According to Glassdoor, data science has been the number one job in the US market. One of the key reasons why data science continues to be such a great career is due to the numerous career options it offers. Data science is not one specific job title, but a discipline that provides lots of professional options, and we are going to look at some of the best below.

Data Science Generalist

Many data scientists start their careers as generalists or analysts where their jobs entail discovering useful insight from the mountains of data they handle. They use exploratory and experimental methods and techniques to discover hidden insights inside data, simplify complex data and provide insights that form the basis of informed predictions.

Data science generalists often work as analysts for the government, non-governmental organizations, and various industries. In addition to their math and computer science skills, data scientists must also possess incredible problem-solving skills and the ability to dissect data in ways most other people cannot.

They also possess the skills to understand work done by data scientists in more specialized areas of data science.

 

 

Machine Learning Engineers

Machine learning engineers now form a large part of the data science community. They understand various machine learning models, intuitively understand how they work, and then use them to provide solutions to problems.

Machine learning engineers often work as developers or analysts. Analysts use the various machine learning models that are available to find relationships within complex pieces of data. Developers, on the other hand, create models that use the power of machine learning to solve various problems. For example, they may use machine learning and artificial intelligence to develop chatbots for the hospitality industry.

Both the developer and analytics machine learning engineer paths require different amounts of work and skills. While analysts do not have to think about creating final products or software, developers have to create products that perform according to requirements and specifications. Because of these two lucrative career paths, a career in machine engineering remains one of the top options for those who complete the online data science masters program at Kettering University. It is one of the most lucrative data science careers considering how prevalent the use of machine learning is in the modern world.

 

Machine Learning Scientists

Machine learning scientists research and develop new approaches to data and algorithms. These approaches are included in adaptive systems such as deep learning techniques, supervised and unsupervised systems.

A lot of their work is then used by machine learning engineers or data scientists working on artificial intelligence models and techniques. Machine learning scientists are also known as research engineers and research scientists.

Data Engineers

Modern businesses collect a lot of data. The data comes from various sources including social media, point of sale terminals, marketing efforts, online sales, supply chains, and many others. This data will often be collected in various formats. Data engineers create the infrastructure required to ensure the proper movement of this data from all these different sources to one storage or analytics platform.

 

 

These engineers are critical for all organizations that collect data either in high volumes or from numerous sources. Data scientists have the distinct advantage of working on whole data sets instead of being tasked with dealing with data subsets or subsamples. The two main types of infrastructure these engineers work on include data warehouses and data pipelines. These are used for data storage and transportation respectively.

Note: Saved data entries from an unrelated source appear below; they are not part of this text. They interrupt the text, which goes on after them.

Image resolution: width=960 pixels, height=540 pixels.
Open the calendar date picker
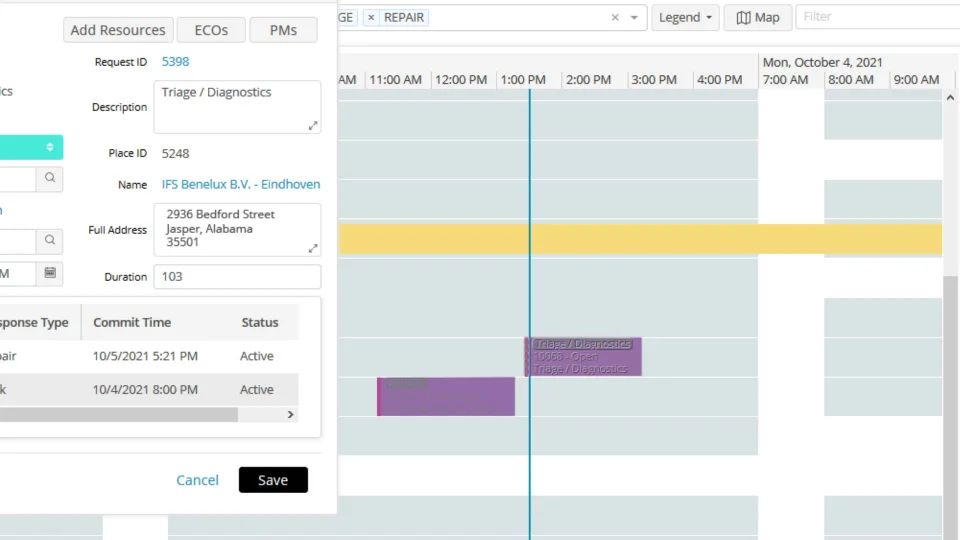49,273
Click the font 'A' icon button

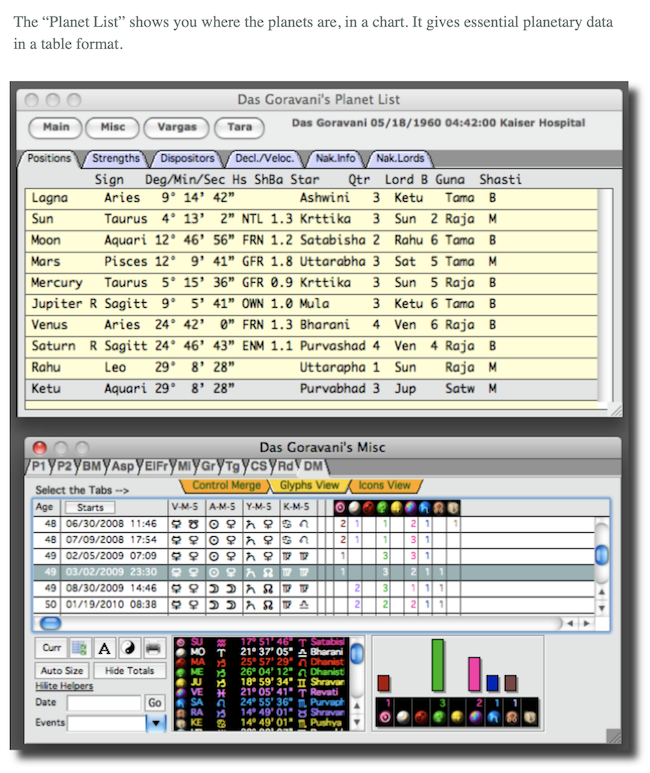104,648

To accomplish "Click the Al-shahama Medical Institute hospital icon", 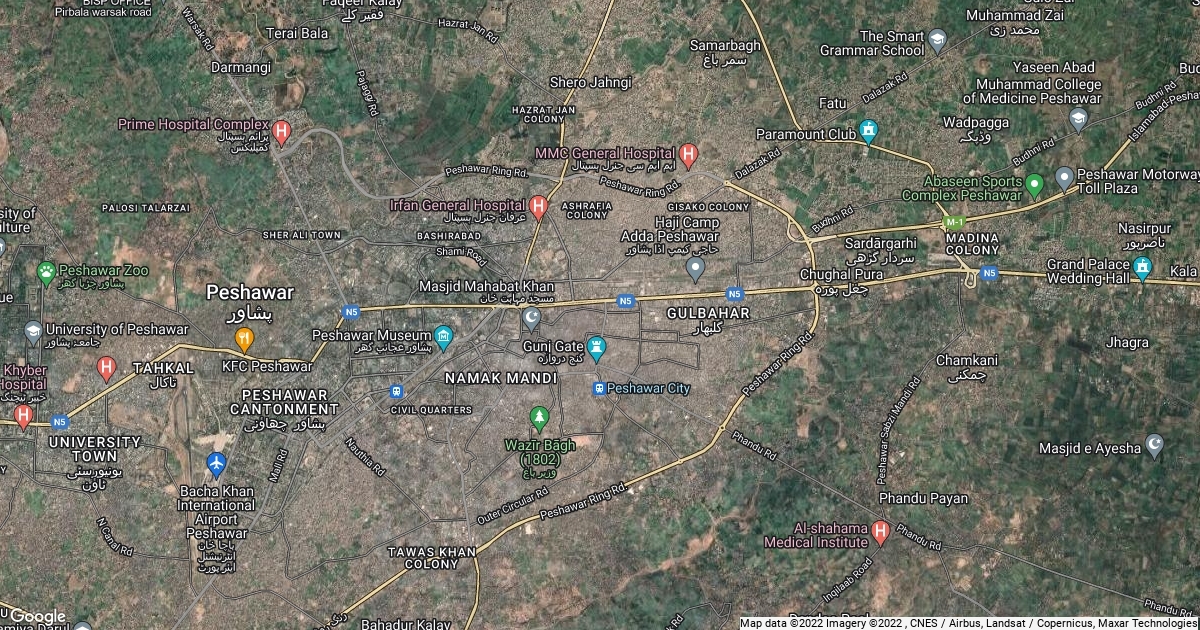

To ensure data can be analyzed the right way, data engineers develop the systems that move data into various analytics platforms. This process transforms data into formats that can then be used by specific analytics platforms. All of this is done without any interference with or disruption to existing data storage warehouses.

Data engineers have superior programming skills compared to other data scientists, but their skills do not usually include in-depth statistical knowledge, although it is still necessary for some areas of their work.

 

Business Analyst

Business analysts do not often have the technical skills data scientists have, but they have a deep understanding of business processes and business intelligence. Business analysts are often the bridge between the business and data scientists and are often tasked with ensuring strategic business objectives are met.

Many business analysts often develop various deliverables like reports and presentations to ensure the data that comes into the business can be understood by everyone in the organization. Because of this, they will also have data analytics and visualization skills.

The duties of a business analyst and a data analyst will often overlap. This career option is great for those who understand complex data and who have an interest in business development and management.

 

Marketing Analyst

These are also data analysts, but their focus is on marketing aspects. They only deal with marketing data and break it down to help businesses make the best marketing decision. They can also analyze the market to help businesses see and take advantage of marketing opportunities.

Because they deal with large data sets, they must have solid math, analytical, statistical, and problem-solving skills. In many cases, those with a data science degree use market analytics roles to get into other data science roles.

 

 

Investigative and Data Journalism

There is a need to analyze data and present it in a way that the public will understand in popular media including social media, newspapers, and news websites. The use of data to perform investigations has been used for decades, with a prominent example being the Panama Papers leaks. Journalists were able to analyze over 11.5 million documents to come up with graphs and other types of information that people could understand.

Data journalists must see and understand the connections between different types of data. Data science enables these journalists to do their analyses at a larger scale than they could otherwise.

A degree in data science leads to lucrative careers anywhere data is involved. This can range from government organizations to the offices of prominent newspapers. The good news is that advanced degrees in data science can be completed online so you can advance your career while working.